Copy out each of the following records word for word, all of them, in order.

-- Start of DATA RECORDS --

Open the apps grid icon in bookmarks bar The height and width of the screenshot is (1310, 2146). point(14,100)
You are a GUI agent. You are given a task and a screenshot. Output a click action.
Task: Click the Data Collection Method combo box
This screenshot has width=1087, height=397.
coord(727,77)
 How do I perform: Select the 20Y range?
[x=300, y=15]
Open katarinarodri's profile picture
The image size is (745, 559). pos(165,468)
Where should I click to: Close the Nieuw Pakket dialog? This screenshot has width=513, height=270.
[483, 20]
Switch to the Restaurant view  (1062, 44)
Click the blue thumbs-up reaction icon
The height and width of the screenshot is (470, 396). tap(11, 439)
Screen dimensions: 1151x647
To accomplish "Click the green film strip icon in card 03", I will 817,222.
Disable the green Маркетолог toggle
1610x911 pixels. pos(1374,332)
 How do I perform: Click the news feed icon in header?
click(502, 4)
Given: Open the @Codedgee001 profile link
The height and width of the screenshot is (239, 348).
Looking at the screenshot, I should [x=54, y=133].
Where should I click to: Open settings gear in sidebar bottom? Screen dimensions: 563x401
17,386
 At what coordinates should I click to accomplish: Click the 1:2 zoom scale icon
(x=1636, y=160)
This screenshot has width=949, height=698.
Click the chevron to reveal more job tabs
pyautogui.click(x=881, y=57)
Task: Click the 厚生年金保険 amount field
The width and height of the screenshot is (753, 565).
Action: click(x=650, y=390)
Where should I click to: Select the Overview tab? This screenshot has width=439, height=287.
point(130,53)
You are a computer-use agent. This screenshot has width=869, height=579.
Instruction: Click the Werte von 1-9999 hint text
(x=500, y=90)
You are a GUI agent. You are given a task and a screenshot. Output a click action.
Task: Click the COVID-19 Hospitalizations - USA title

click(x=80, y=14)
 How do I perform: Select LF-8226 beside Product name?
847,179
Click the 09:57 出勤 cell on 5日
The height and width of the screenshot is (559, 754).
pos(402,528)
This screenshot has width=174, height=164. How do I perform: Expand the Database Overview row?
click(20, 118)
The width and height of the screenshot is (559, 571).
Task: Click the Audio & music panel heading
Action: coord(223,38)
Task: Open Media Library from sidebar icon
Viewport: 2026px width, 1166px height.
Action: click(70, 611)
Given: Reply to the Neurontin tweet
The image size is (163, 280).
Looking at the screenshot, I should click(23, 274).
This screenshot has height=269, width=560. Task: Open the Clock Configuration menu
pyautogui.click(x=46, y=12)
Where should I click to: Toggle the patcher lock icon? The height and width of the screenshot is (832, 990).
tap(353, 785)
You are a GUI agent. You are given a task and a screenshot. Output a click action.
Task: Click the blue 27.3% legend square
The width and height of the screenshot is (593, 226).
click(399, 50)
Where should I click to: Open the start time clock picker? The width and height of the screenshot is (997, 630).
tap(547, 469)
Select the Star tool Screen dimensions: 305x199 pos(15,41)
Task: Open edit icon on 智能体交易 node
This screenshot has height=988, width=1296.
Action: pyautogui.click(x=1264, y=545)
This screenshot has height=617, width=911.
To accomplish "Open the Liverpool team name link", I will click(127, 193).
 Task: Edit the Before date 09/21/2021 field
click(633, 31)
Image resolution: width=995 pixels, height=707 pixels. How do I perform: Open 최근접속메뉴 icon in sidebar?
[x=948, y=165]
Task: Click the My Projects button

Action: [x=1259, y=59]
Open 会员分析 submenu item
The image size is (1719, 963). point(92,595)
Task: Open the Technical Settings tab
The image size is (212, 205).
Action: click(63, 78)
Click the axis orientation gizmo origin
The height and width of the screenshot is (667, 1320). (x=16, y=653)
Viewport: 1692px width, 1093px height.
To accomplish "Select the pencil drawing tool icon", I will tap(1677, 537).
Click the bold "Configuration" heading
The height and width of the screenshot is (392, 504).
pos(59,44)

-- End of DATA RECORDS --

SOLUTION |
Open the apps grid icon in bookmarks bar The height and width of the screenshot is (1310, 2146). point(14,100)
You are a GUI agent. You are given a task and a screenshot. Output a click action.
Task: Click the Data Collection Method combo box
This screenshot has width=1087, height=397.
coord(727,77)
 How do I perform: Select the 20Y range?
[x=300, y=15]
Open katarinarodri's profile picture
The image size is (745, 559). pos(165,468)
Where should I click to: Close the Nieuw Pakket dialog? This screenshot has width=513, height=270.
[483, 20]
Switch to the Restaurant view  (1062, 44)
Click the blue thumbs-up reaction icon
The height and width of the screenshot is (470, 396). tap(11, 439)
Screen dimensions: 1151x647
To accomplish "Click the green film strip icon in card 03", I will 817,222.
Disable the green Маркетолог toggle
1610x911 pixels. pos(1374,332)
 How do I perform: Click the news feed icon in header?
click(502, 4)
Given: Open the @Codedgee001 profile link
The height and width of the screenshot is (239, 348).
Looking at the screenshot, I should [x=54, y=133].
Where should I click to: Open settings gear in sidebar bottom? Screen dimensions: 563x401
17,386
 At what coordinates should I click to accomplish: Click the 1:2 zoom scale icon
(x=1636, y=160)
This screenshot has width=949, height=698.
Click the chevron to reveal more job tabs
pyautogui.click(x=881, y=57)
Task: Click the 厚生年金保険 amount field
The width and height of the screenshot is (753, 565).
Action: click(x=650, y=390)
Where should I click to: Select the Overview tab? This screenshot has width=439, height=287.
point(130,53)
You are a computer-use agent. This screenshot has width=869, height=579.
Instruction: Click the Werte von 1-9999 hint text
(x=500, y=90)
You are a GUI agent. You are given a task and a screenshot. Output a click action.
Task: Click the COVID-19 Hospitalizations - USA title

click(x=80, y=14)
 How do I perform: Select LF-8226 beside Product name?
847,179
Click the 09:57 出勤 cell on 5日
The height and width of the screenshot is (559, 754).
pos(402,528)
This screenshot has width=174, height=164. How do I perform: Expand the Database Overview row?
click(20, 118)
The width and height of the screenshot is (559, 571).
Task: Click the Audio & music panel heading
Action: coord(223,38)
Task: Open Media Library from sidebar icon
Viewport: 2026px width, 1166px height.
Action: click(70, 611)
Given: Reply to the Neurontin tweet
The image size is (163, 280).
Looking at the screenshot, I should click(23, 274).
This screenshot has height=269, width=560. Task: Open the Clock Configuration menu
pyautogui.click(x=46, y=12)
Where should I click to: Toggle the patcher lock icon? The height and width of the screenshot is (832, 990).
tap(353, 785)
You are a GUI agent. You are given a task and a screenshot. Output a click action.
Task: Click the blue 27.3% legend square
The width and height of the screenshot is (593, 226).
click(399, 50)
Where should I click to: Open the start time clock picker? The width and height of the screenshot is (997, 630).
tap(547, 469)
Select the Star tool Screen dimensions: 305x199 pos(15,41)
Task: Open edit icon on 智能体交易 node
This screenshot has height=988, width=1296.
Action: pyautogui.click(x=1264, y=545)
This screenshot has height=617, width=911.
To accomplish "Open the Liverpool team name link", I will click(127, 193).
 Task: Edit the Before date 09/21/2021 field
click(633, 31)
Image resolution: width=995 pixels, height=707 pixels. How do I perform: Open 최근접속메뉴 icon in sidebar?
[x=948, y=165]
Task: Click the My Projects button

Action: [x=1259, y=59]
Open 会员分析 submenu item
The image size is (1719, 963). point(92,595)
Task: Open the Technical Settings tab
The image size is (212, 205).
Action: click(63, 78)
Click the axis orientation gizmo origin
The height and width of the screenshot is (667, 1320). (x=16, y=653)
Viewport: 1692px width, 1093px height.
To accomplish "Select the pencil drawing tool icon", I will tap(1677, 537).
Click the bold "Configuration" heading
The height and width of the screenshot is (392, 504).
pos(59,44)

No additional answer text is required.